#### [Goal]
Render the material below as a numbered list with one item per line, skipping blank lines and leaving out the pictures.

Pointing entries for documents and screenshots

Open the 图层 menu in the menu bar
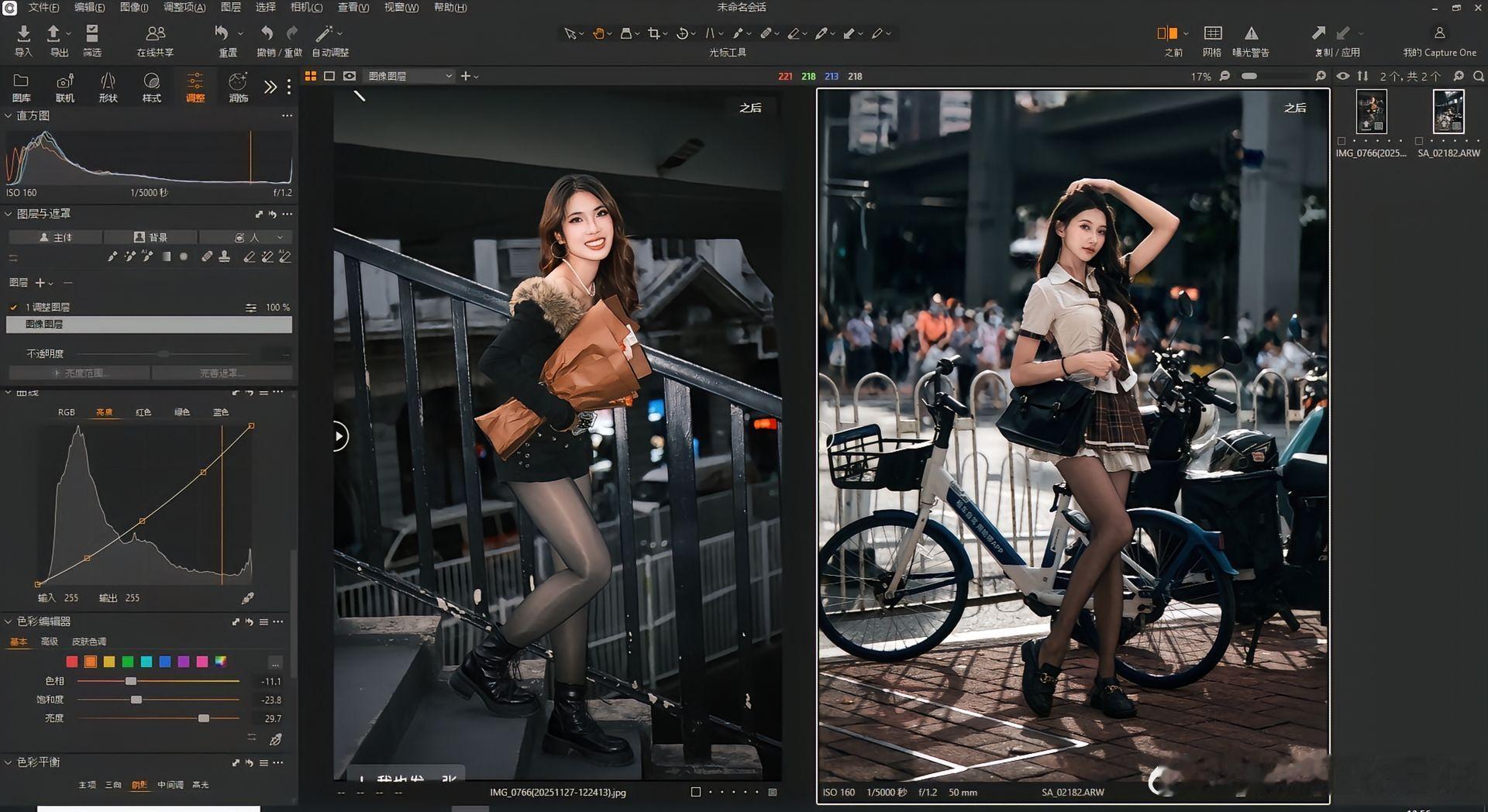Screen dimensions: 1488x812 point(230,7)

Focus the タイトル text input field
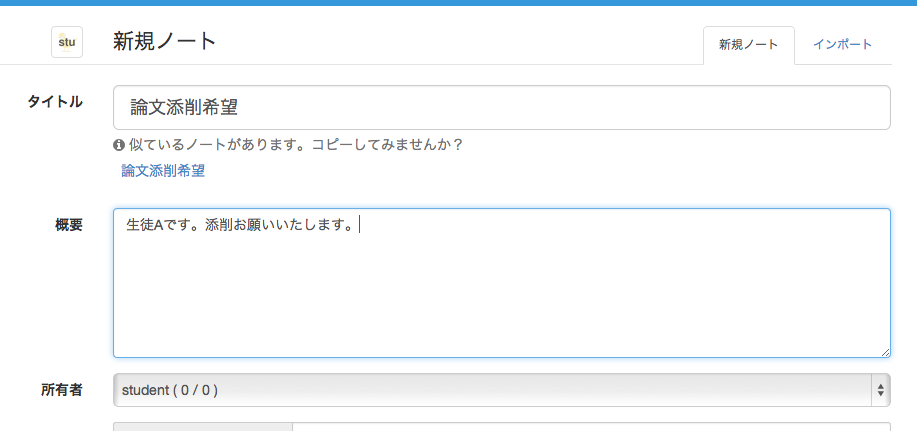click(500, 108)
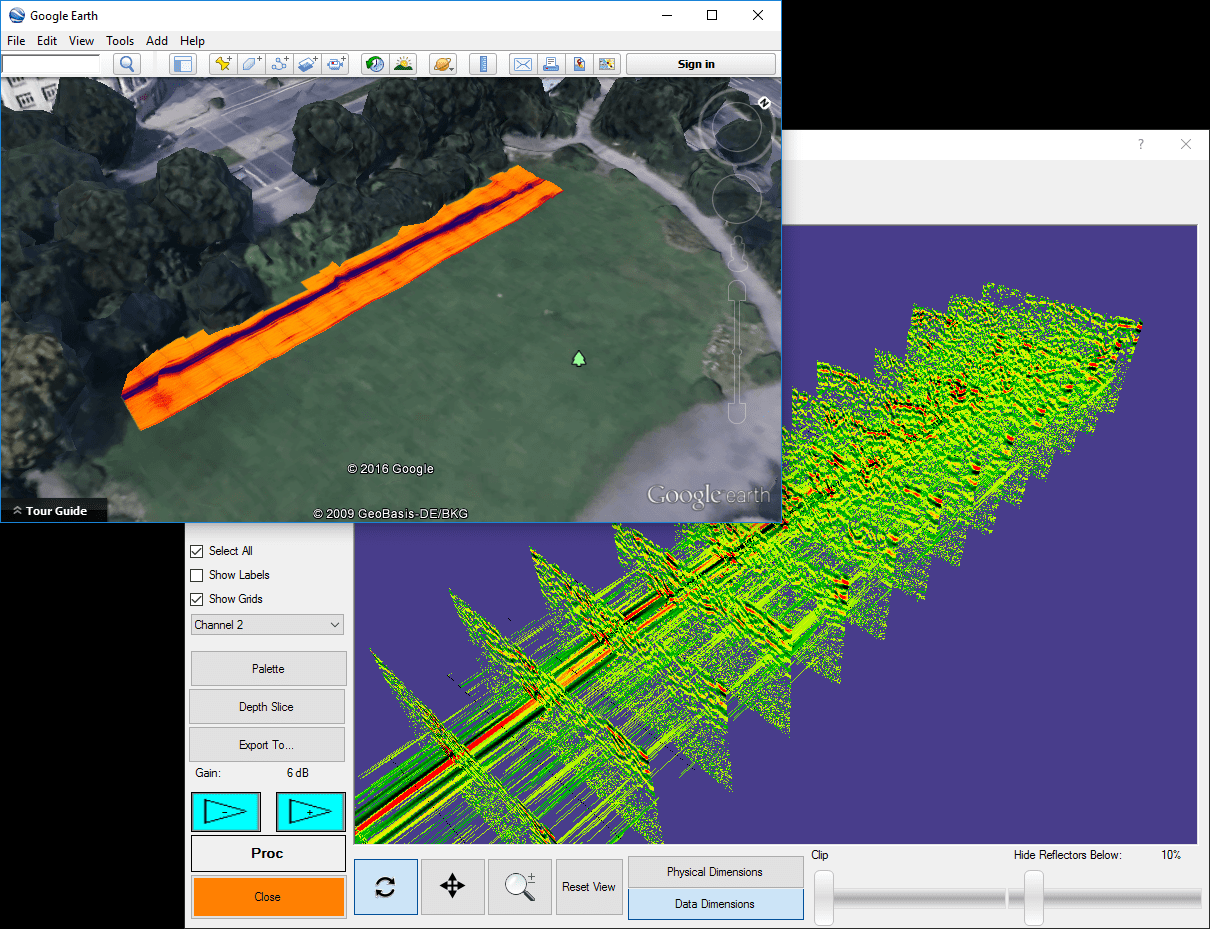Click the Depth Slice button
Screen dimensions: 1210x930
[266, 706]
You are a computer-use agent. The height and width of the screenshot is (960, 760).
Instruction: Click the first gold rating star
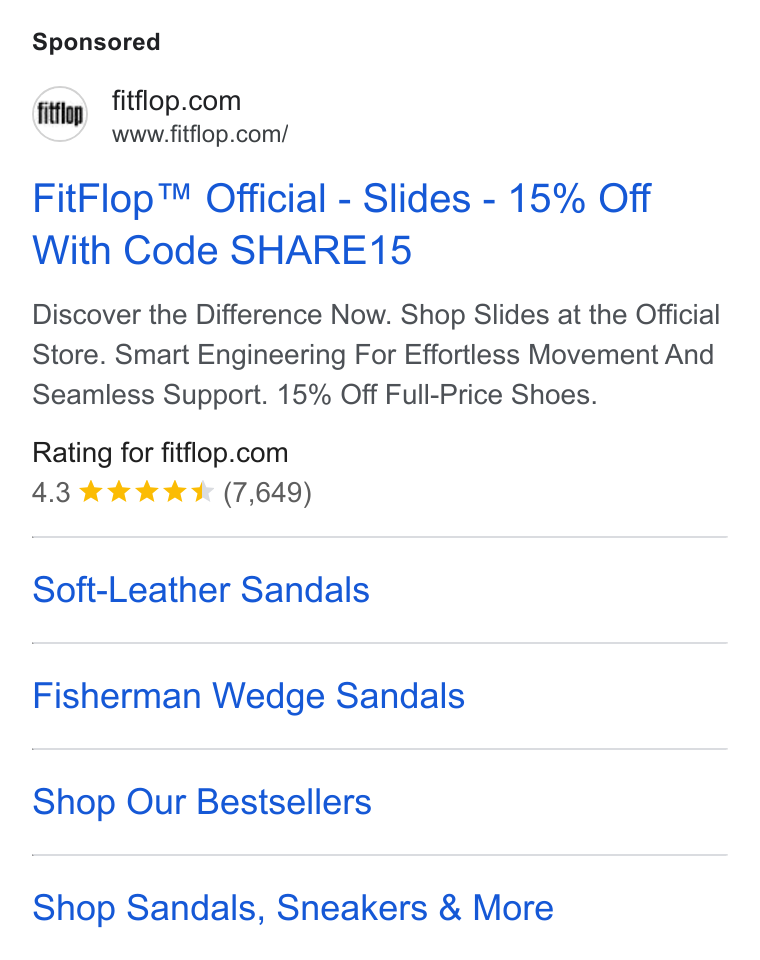pos(91,492)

#### [Right answer]
1. Open the 图层 menu in the menu bar
2. Screen dimensions: 1488x812 point(230,7)
3. Focus the タイトル text input field
4. click(500, 108)
5. Click the Depth Slice button
6. Screen dimensions: 1210x930
7. [266, 706]
8. You are a computer-use agent. The height and width of the screenshot is (960, 760).
9. Instruction: Click the first gold rating star
10. pos(91,492)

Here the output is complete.